Design and synthesis of novel cycloamide- and oxindole-derived HIV protease inhibitors

This thesis describes the design and synthesis of novel HIV protease inhibitors incorporating cycloamide-derived P2-P1 macrocycles as well as inhibitors containing P2' oxindole rings.;Part one of the thesis details the enantioselective synthesis of a Tyr-based hydroxyethylamine isostere utilizing Sharpless asymmetric epoxidation with D-DET as the key step. A convergent and flexible synthesis employing a diene-ketene electrocyclization is utilized to prepare various 3-hydroxy-2-alkyl-benzoic acid derivatives. The olefin-containing aromatic P2 ligands and the olefinic ether-derived Tyr P1 moiety are efficiently closed in a ring-closing metathesis reaction employing Grubbs' catalyst and provide 16--19-membered macrocycles. The macrocycles exhibit excellent (0.2 nM to 20 nM) in vitro potency against HIV protease with the smaller ring sizes being most effective.;Part two of this thesis describes the design and synthesis of novel HIV protease inhibitors containing an oxindole ring in the P2 ' position.
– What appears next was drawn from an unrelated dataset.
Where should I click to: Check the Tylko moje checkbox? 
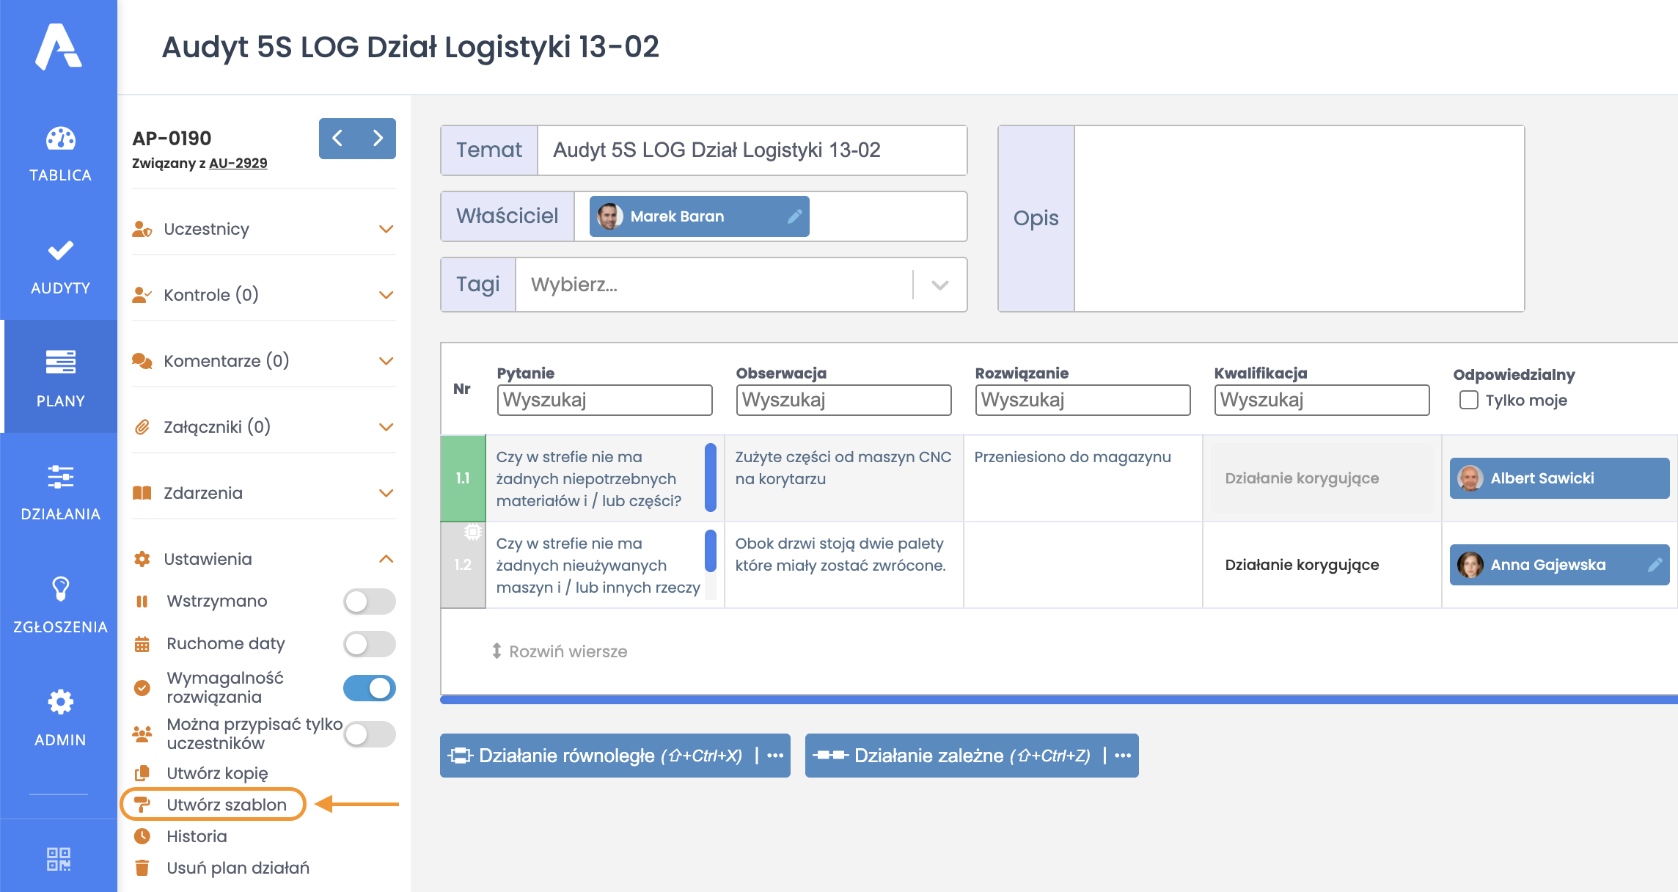pos(1468,400)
The oxindole ligands are efficiently synthesized starting with commercially available isatin via a Grignard addition to the ketone followed by chlorination using thionyl chloride. The chlorides thus produced undergo substitution by a variety of amines to provide the quaternary carbon-bearing oxindoles in good yields. Inhibitors with various groups on the tertiary amine as well as the oxindole ring are tested and displayed excellent potency towards HIV protease. Additionally, novel conformationally constrained spirocyclic inhibitors were synthesized using Grubbs' catalyst promoted ring closing metathesis which contain 6- to 8-membered rings between the tertiary amine and the quaternary oxindole center.